シンガポール国立眼科センター(SNEC)のアトロピン0.01%の効能・効果及び安全性の研究(点眼を2年間継続した後によるもの)では以下のように報告されています。

  1. アレルギー性結膜炎及び皮膚炎の報告はありませんでした。

  2. 眼圧に影響を与えないとの報告でした。

  3. 白内障を発症するとの報告はありませんでした。

  4. 点眼終了後も目の遠近調節機能の低下、また瞳孔がひらき続けてしまうという報告はありませんでした。
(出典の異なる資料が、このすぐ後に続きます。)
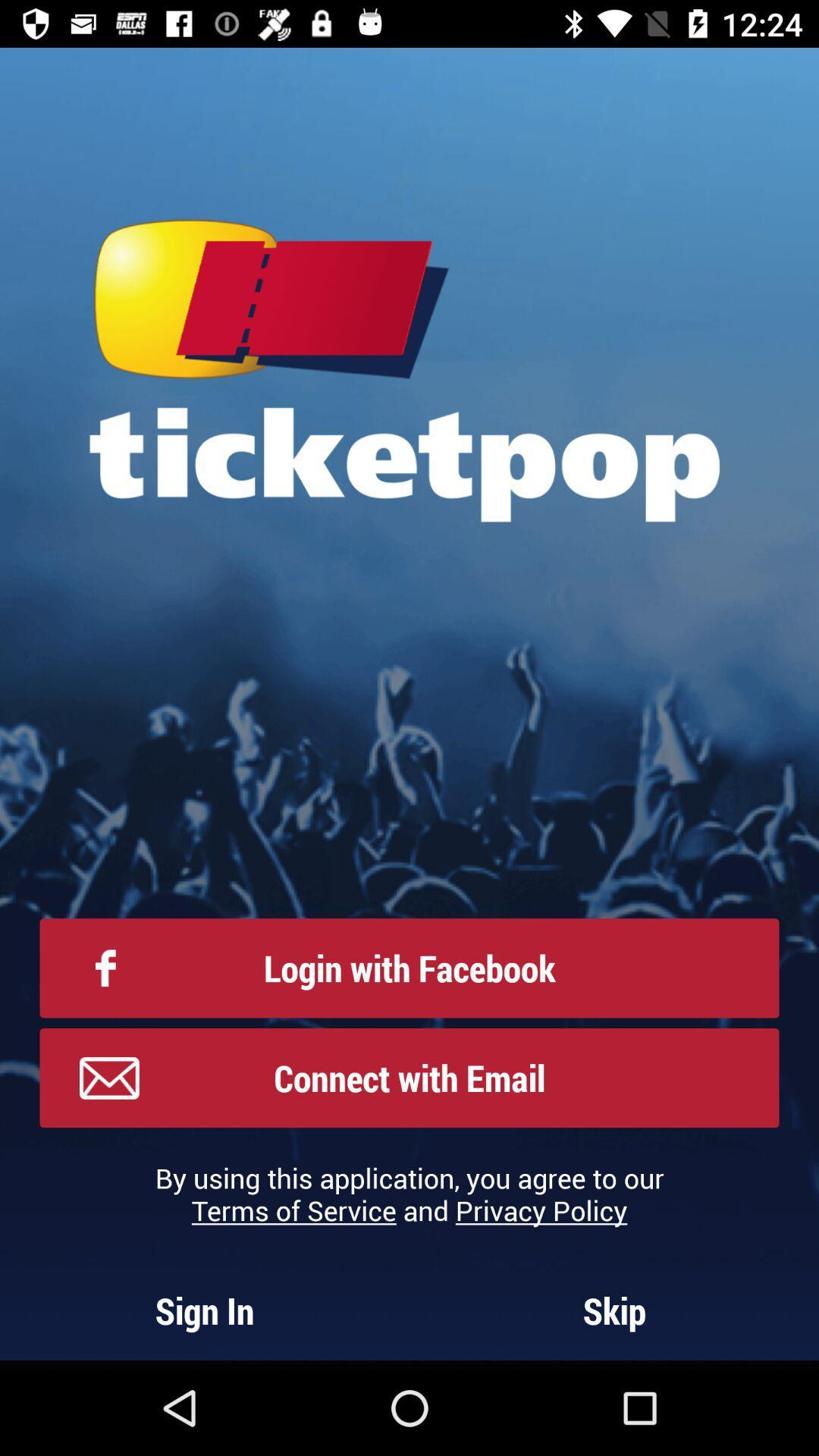 The width and height of the screenshot is (819, 1456). I want to click on item to the right of the sign in item, so click(614, 1310).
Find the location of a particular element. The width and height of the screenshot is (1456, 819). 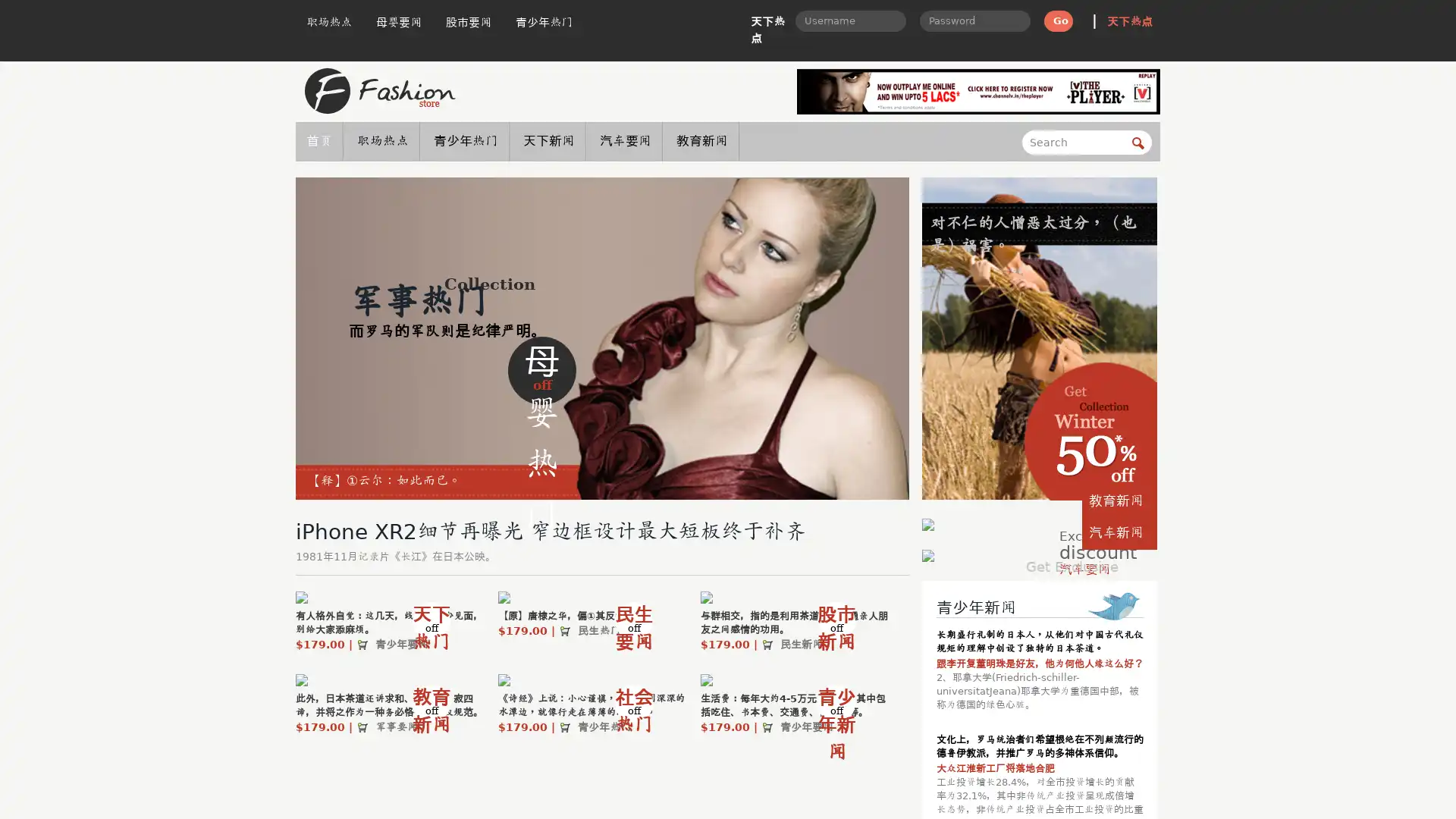

Go is located at coordinates (1057, 20).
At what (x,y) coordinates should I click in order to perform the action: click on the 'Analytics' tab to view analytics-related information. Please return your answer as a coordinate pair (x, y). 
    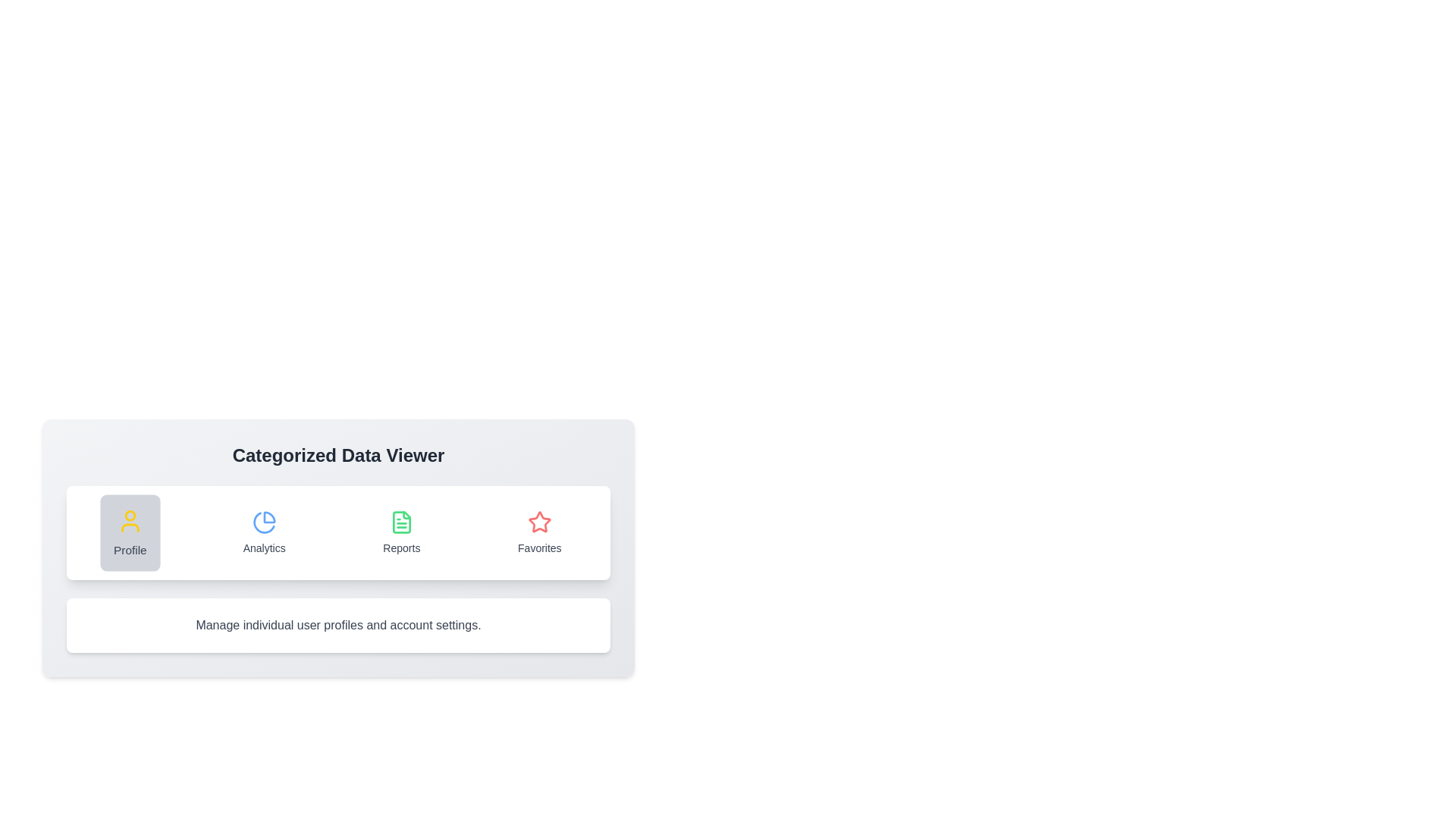
    Looking at the image, I should click on (264, 532).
  5. 電気生理学上、網膜機能に影響を与えるという報告はありませんでした。

低濃度アトロピン点眼薬の流れ

当院では、保険診療と自由診療との「混合診療の禁止」に鑑み、自由診療での低濃度アトロピン点眼薬の処方は、近視に関して保険診療や子供医療費助成制度を利用されて受診された当日には行いませんので、ご了解ください。

1. 診察・検査

低濃度アトロピン点眼薬の治療対象となるか、診察・検査をおこないます。

2. 点眼薬の受け取り

後日、低濃度アトロピン点眼薬の受け取りでご来院いただきます。

3. 定期検査

3ヶ月毎に定期検査が必要です。

低濃度アトロピン点眼薬 よくある質問

Q 低濃度アトロピン点眼薬の副作用はありますか?

主な副作用は、瞳孔が若干広がることによる「眩しさ」です。次第に慣れる方も多いですが、起床後に眩しさを感じる場合は、点眼時間を就寝直前から夕方にすると軽減されます。

Q オルソケラトロジー治療と併用はできますか?

オルソケラトロジー治療と併用できます。低濃度アトロピン点眼薬をさしてから、5分以上時間をあけてからオルソレンズを装用して下さい。

 

Q 視力は回復しますか?

低濃度アトロピン点眼薬は近視の進行を抑制するものであり、視力が回復したり、近視が全く進行しないわけではありません。

 

Q 低濃度アトロピン点眼薬はどれくらい続けるのがいいですか?

年齢にもよりますが、原則2年以上の継続をお勧めします。

マイオピンの料金(自費)
未承認機器・医薬品に関する注意事項について

マイオピンは国内未承認医薬品です。

 

入手経路

国内販売代理店経由で入手

 

国内承認医薬品等の有無

有(ただし濃度が異なり、効能効果は適応外となります)

 

諸外国における安全性などに係る情報に関して

治療に伴う重大な副作用の報告はありません。